___ THE RECORDS

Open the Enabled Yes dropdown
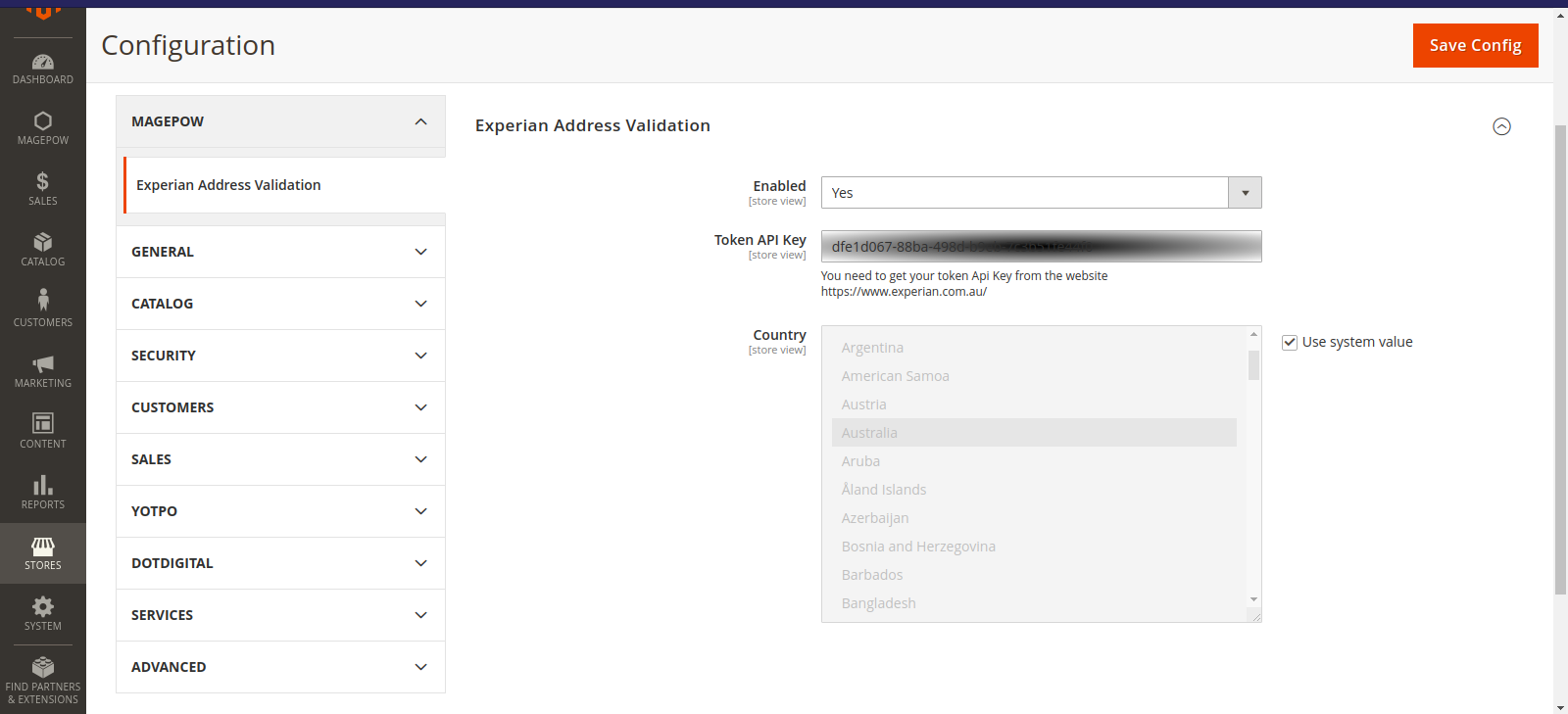1040,193
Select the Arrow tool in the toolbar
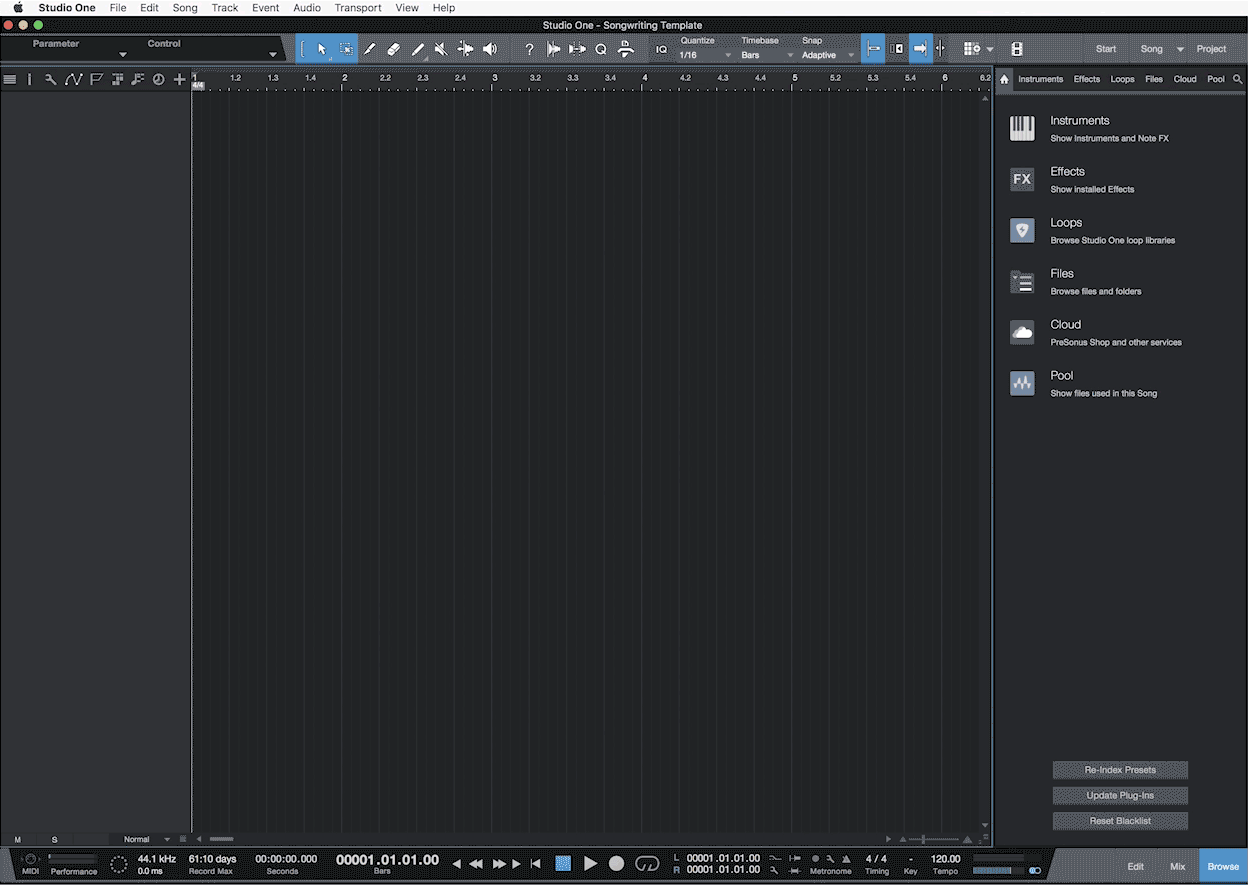The image size is (1248, 885). [x=321, y=48]
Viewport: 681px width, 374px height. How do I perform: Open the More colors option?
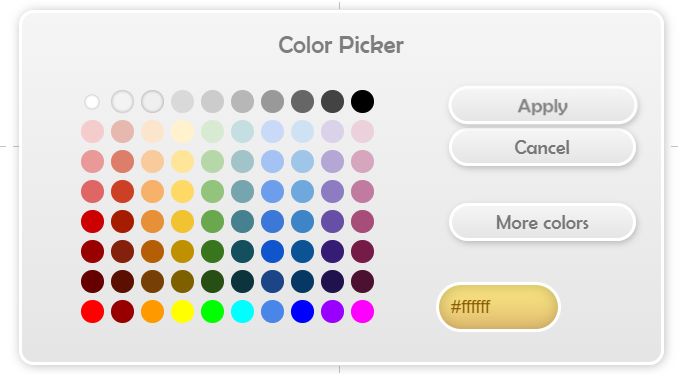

______

When you copy the entries above, keep every word exactly and omit the images.

**SOLUTION FOR THIS PROBLEM:**
Open the Enabled Yes dropdown
1040,193
Select the Arrow tool in the toolbar
The image size is (1248, 885). [x=321, y=48]
Viewport: 681px width, 374px height. How do I perform: Open the More colors option?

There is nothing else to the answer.